* _INSTRUCTION_: Reproduce the rows below word for word, starting at the row containing "Given: Select the step 1 number badge" and ending after the row containing "pyautogui.click(x=833, y=275)".

* _DATASET CONTENT_:
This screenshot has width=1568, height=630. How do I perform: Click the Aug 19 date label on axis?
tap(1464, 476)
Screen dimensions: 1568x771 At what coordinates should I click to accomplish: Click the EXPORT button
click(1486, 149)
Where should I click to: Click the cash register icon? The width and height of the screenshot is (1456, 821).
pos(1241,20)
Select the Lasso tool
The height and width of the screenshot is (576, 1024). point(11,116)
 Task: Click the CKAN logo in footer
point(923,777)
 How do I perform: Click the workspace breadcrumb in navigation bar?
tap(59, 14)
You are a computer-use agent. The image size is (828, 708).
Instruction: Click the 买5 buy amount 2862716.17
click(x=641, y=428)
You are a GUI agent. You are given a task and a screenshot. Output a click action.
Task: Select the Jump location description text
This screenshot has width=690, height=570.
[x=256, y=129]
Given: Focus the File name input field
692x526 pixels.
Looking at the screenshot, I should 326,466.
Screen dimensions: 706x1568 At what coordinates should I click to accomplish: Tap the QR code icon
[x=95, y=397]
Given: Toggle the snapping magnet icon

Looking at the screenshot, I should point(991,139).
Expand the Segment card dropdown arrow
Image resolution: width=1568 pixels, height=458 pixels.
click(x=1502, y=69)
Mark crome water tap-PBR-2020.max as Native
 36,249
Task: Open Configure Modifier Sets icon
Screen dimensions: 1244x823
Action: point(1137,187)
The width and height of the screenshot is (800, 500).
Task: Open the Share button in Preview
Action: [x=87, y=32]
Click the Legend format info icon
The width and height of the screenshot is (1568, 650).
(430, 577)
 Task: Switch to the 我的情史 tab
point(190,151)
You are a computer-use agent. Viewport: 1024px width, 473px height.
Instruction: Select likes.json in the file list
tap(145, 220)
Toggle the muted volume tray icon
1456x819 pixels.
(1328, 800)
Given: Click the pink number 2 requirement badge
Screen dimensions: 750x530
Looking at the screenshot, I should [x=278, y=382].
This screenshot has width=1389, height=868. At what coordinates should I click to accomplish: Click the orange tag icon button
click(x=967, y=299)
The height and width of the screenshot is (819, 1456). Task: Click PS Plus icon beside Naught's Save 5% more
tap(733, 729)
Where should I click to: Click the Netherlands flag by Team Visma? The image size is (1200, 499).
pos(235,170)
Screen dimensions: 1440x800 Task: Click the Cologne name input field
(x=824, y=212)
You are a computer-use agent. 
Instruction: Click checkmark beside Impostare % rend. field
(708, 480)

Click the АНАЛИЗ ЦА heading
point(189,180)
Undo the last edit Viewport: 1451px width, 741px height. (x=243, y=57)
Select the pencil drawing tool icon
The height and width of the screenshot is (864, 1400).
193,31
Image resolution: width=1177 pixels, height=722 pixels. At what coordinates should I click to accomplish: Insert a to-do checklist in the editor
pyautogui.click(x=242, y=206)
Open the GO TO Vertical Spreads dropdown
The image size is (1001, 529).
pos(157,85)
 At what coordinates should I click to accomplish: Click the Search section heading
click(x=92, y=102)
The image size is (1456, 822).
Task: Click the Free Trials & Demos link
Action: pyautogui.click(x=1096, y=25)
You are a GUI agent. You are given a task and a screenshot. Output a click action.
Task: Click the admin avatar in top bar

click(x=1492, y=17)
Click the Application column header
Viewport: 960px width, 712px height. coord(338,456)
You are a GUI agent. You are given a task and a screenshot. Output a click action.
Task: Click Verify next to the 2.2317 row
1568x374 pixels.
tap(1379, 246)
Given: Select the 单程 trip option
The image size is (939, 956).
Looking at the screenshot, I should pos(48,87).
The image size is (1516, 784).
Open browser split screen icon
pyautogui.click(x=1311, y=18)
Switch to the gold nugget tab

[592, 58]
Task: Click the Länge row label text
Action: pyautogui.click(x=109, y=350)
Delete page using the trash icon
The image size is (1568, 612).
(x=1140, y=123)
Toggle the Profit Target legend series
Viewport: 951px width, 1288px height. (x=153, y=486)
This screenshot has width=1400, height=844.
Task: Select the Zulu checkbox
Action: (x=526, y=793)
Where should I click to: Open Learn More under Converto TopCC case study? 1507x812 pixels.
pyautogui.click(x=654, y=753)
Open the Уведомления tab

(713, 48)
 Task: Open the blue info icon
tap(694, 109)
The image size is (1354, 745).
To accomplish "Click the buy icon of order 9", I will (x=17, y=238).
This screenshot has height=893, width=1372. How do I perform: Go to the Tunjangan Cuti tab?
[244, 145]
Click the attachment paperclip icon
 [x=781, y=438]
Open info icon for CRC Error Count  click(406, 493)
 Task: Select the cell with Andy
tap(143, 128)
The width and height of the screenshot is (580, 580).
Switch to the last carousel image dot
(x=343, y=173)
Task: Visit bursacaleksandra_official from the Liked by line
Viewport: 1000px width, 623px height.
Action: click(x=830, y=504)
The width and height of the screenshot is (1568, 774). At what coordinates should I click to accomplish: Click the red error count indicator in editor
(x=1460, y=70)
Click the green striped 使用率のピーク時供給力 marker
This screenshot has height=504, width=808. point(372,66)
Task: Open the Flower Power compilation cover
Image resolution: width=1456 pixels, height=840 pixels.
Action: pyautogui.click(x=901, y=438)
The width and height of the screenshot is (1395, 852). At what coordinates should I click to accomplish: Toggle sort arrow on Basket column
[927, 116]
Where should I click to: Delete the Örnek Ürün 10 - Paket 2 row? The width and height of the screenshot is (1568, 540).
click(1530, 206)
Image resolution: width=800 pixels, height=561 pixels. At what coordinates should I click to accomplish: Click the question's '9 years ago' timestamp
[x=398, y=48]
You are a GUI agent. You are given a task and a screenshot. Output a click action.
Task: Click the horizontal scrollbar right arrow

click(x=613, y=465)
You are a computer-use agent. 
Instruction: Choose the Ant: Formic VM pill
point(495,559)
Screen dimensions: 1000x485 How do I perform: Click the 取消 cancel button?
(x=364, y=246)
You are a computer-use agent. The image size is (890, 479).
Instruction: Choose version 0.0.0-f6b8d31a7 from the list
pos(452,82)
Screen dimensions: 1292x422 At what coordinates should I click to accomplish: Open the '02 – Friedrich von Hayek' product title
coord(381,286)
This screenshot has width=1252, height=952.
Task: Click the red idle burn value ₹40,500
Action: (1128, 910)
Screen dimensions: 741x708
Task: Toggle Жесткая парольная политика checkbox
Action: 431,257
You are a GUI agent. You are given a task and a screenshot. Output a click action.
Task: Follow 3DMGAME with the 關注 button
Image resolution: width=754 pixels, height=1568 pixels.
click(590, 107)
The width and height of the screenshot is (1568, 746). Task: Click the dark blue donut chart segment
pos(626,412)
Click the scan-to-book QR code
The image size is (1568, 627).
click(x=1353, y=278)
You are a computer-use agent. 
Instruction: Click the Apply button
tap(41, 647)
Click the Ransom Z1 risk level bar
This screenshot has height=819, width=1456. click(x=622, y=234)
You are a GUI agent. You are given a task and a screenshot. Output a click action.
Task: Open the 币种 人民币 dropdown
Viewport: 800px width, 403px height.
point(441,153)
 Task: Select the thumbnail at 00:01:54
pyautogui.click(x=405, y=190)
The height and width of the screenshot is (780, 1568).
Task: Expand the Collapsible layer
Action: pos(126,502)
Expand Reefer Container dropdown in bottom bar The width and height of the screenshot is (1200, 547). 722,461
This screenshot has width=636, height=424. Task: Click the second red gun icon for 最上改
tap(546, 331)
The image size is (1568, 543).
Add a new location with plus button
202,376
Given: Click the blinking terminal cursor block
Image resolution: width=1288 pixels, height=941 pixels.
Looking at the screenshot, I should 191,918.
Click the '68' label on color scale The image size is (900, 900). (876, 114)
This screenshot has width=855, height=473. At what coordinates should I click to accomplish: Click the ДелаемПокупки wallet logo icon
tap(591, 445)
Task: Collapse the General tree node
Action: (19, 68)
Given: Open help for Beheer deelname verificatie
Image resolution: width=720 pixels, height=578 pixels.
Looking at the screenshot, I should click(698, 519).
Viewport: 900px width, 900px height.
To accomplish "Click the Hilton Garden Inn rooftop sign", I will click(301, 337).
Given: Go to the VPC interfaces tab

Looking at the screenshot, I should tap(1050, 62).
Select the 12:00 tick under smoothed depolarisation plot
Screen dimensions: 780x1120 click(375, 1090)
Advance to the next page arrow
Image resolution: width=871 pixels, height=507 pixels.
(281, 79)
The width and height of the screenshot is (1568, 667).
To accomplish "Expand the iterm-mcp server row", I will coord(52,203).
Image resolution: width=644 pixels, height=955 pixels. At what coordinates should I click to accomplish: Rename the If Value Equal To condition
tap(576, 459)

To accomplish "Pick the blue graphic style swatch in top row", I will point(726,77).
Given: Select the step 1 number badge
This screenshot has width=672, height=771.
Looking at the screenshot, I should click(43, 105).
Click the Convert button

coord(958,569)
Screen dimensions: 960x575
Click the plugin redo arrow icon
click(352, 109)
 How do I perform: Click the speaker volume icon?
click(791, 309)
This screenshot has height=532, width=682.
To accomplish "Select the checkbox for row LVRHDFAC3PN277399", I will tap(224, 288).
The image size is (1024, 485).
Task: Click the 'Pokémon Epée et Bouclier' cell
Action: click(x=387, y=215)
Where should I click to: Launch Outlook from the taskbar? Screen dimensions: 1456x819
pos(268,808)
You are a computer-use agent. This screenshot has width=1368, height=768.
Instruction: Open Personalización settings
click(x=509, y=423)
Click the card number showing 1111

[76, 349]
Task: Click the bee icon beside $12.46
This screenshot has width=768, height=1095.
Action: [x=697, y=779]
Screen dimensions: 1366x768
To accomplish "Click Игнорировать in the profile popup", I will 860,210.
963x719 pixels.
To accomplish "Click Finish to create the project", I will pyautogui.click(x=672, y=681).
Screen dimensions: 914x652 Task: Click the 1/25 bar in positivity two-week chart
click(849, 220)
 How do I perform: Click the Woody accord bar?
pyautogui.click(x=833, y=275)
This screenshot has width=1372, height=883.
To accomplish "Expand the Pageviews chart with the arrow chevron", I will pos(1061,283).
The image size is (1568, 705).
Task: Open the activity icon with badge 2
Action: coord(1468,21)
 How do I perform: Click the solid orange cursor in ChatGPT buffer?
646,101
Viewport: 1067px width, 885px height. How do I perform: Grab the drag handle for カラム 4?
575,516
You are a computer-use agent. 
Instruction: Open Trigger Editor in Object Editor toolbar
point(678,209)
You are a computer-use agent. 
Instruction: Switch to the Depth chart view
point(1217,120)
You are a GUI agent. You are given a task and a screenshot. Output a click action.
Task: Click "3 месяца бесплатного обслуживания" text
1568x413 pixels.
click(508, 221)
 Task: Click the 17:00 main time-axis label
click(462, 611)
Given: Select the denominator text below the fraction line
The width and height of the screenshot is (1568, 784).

* _RESULT_:
Given: Select the step 1 number badge
This screenshot has width=672, height=771.
Looking at the screenshot, I should click(43, 105).
Click the Convert button

coord(958,569)
Screen dimensions: 960x575
Click the plugin redo arrow icon
click(352, 109)
 How do I perform: Click the speaker volume icon?
click(791, 309)
This screenshot has height=532, width=682.
To accomplish "Select the checkbox for row LVRHDFAC3PN277399", I will tap(224, 288).
The image size is (1024, 485).
Task: Click the 'Pokémon Epée et Bouclier' cell
Action: click(x=387, y=215)
Where should I click to: Launch Outlook from the taskbar? Screen dimensions: 1456x819
pos(268,808)
You are a computer-use agent. This screenshot has width=1368, height=768.
Instruction: Open Personalización settings
click(x=509, y=423)
Click the card number showing 1111

[76, 349]
Task: Click the bee icon beside $12.46
This screenshot has width=768, height=1095.
Action: [x=697, y=779]
Screen dimensions: 1366x768
To accomplish "Click Игнорировать in the profile popup", I will 860,210.
963x719 pixels.
To accomplish "Click Finish to create the project", I will pyautogui.click(x=672, y=681).
Screen dimensions: 914x652 Task: Click the 1/25 bar in positivity two-week chart
click(849, 220)
 How do I perform: Click the Woody accord bar?
pyautogui.click(x=833, y=275)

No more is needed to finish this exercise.